--- Information Enclosed Below ---

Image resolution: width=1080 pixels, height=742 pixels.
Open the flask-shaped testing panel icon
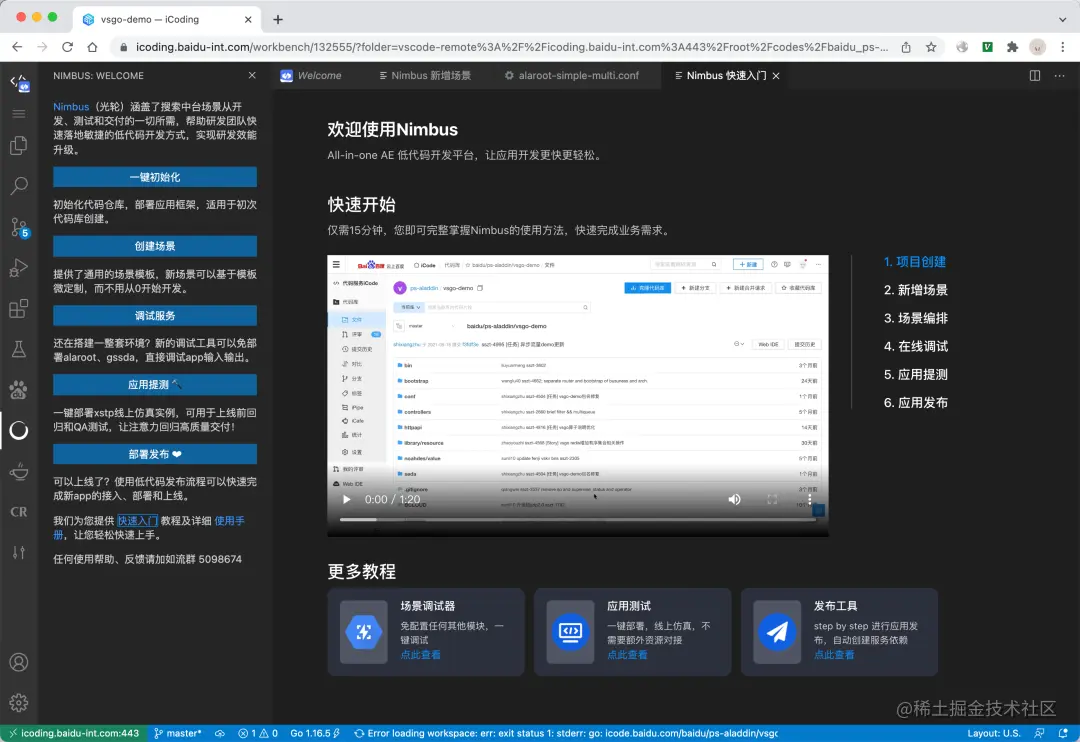pos(19,349)
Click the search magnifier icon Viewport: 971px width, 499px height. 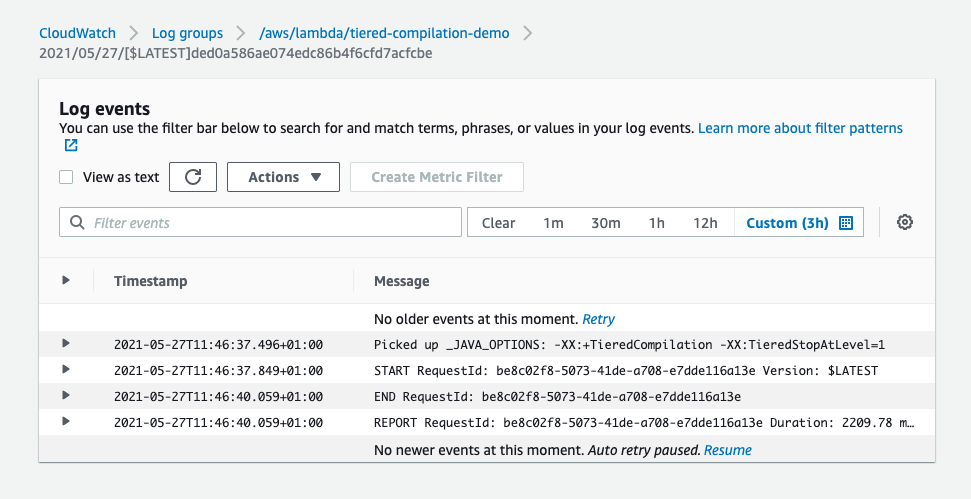(x=77, y=223)
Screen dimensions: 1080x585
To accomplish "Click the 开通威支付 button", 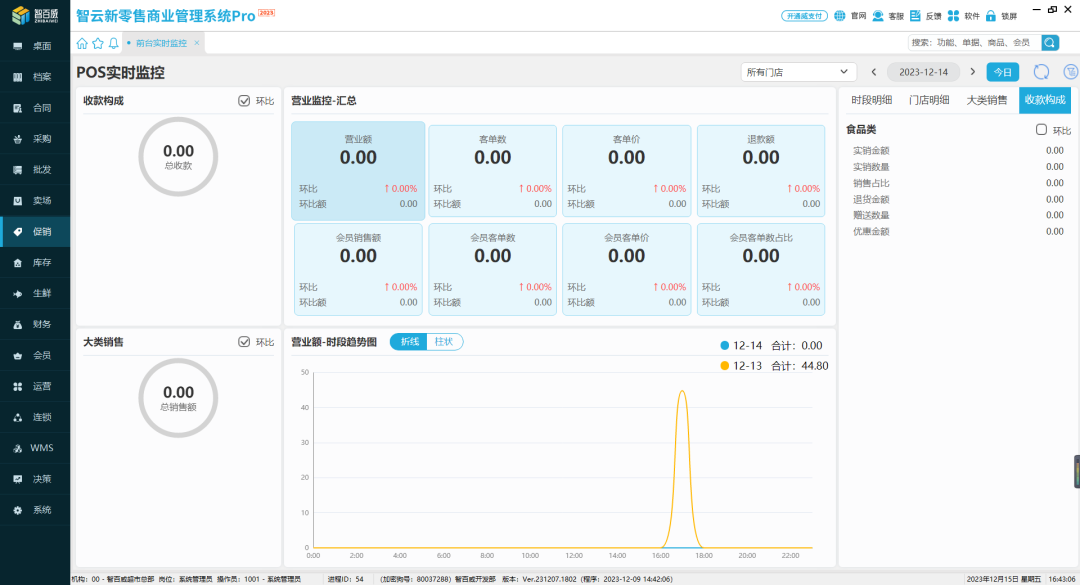I will click(x=804, y=16).
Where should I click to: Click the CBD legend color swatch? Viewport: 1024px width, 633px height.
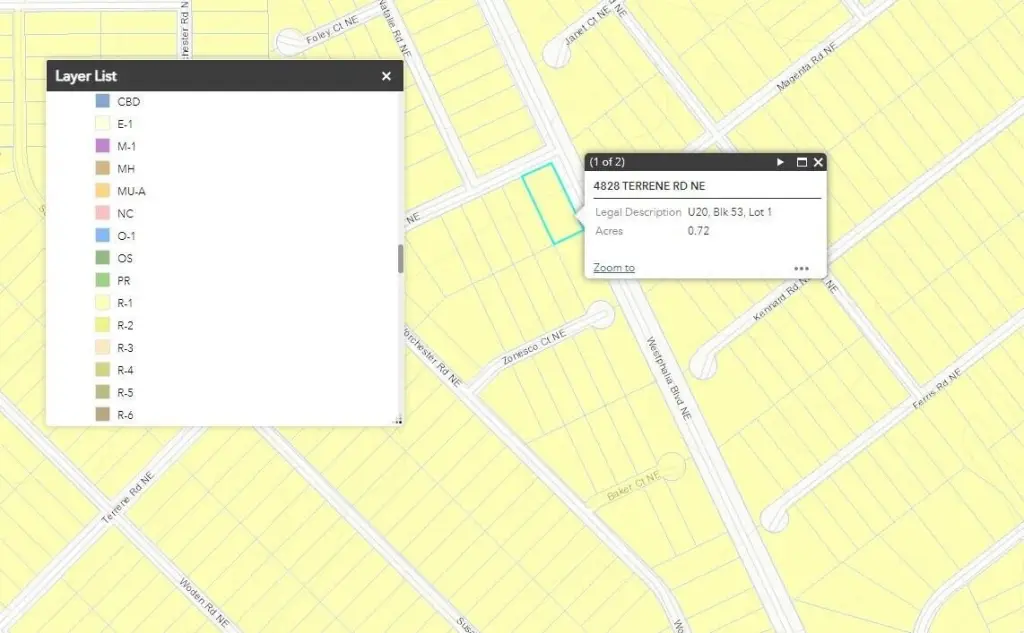[x=102, y=101]
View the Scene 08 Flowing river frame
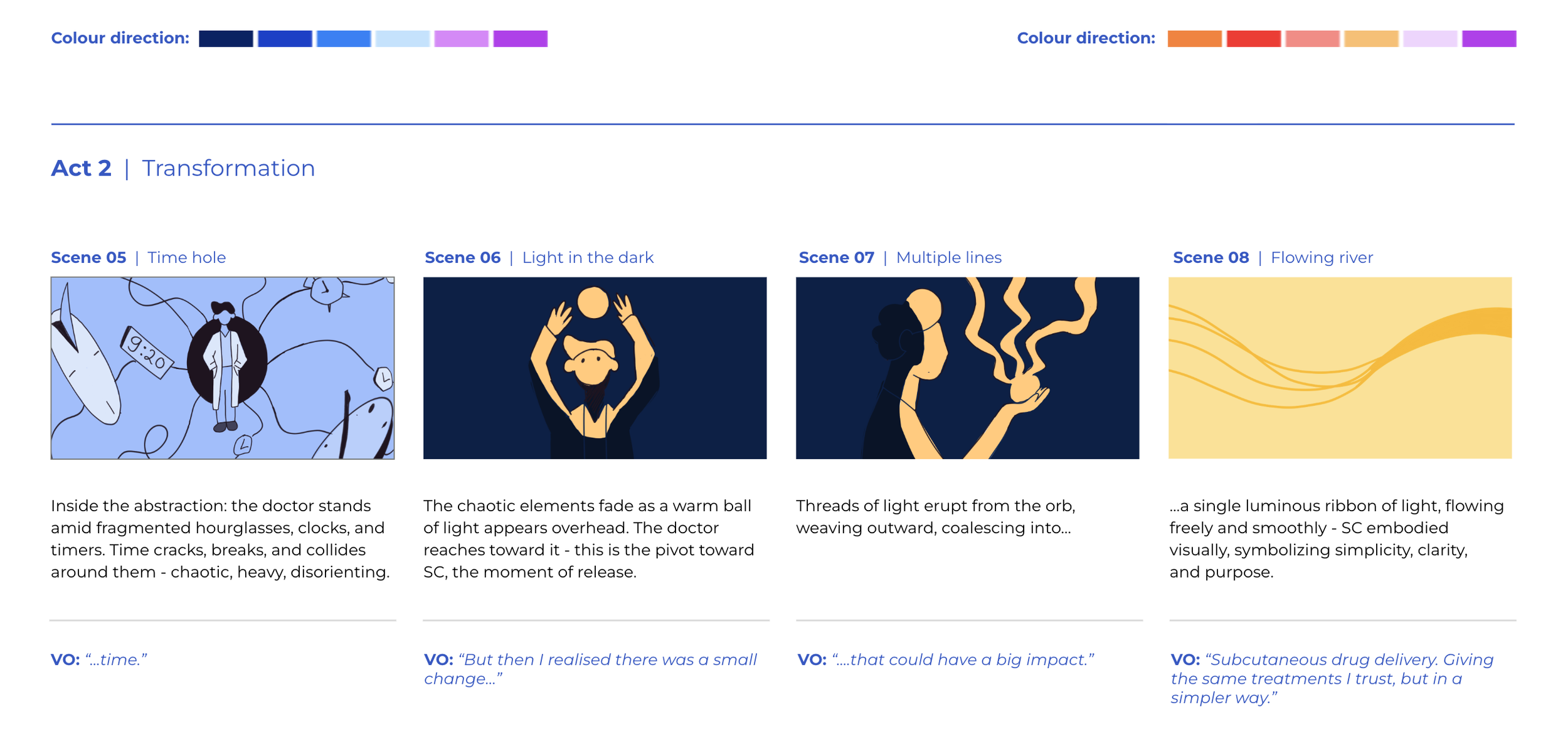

--- End of Enclosed Information ---

# Instructions for the task
If a picture falls within the lines from the one containing "Where should I" through the end of the material, leave it out while repeating those lines exactly.

# Response to this exercise
Where should I click to: Click the CBD legend color swatch? Viewport: 1024px width, 633px height.
[x=102, y=101]
View the Scene 08 Flowing river frame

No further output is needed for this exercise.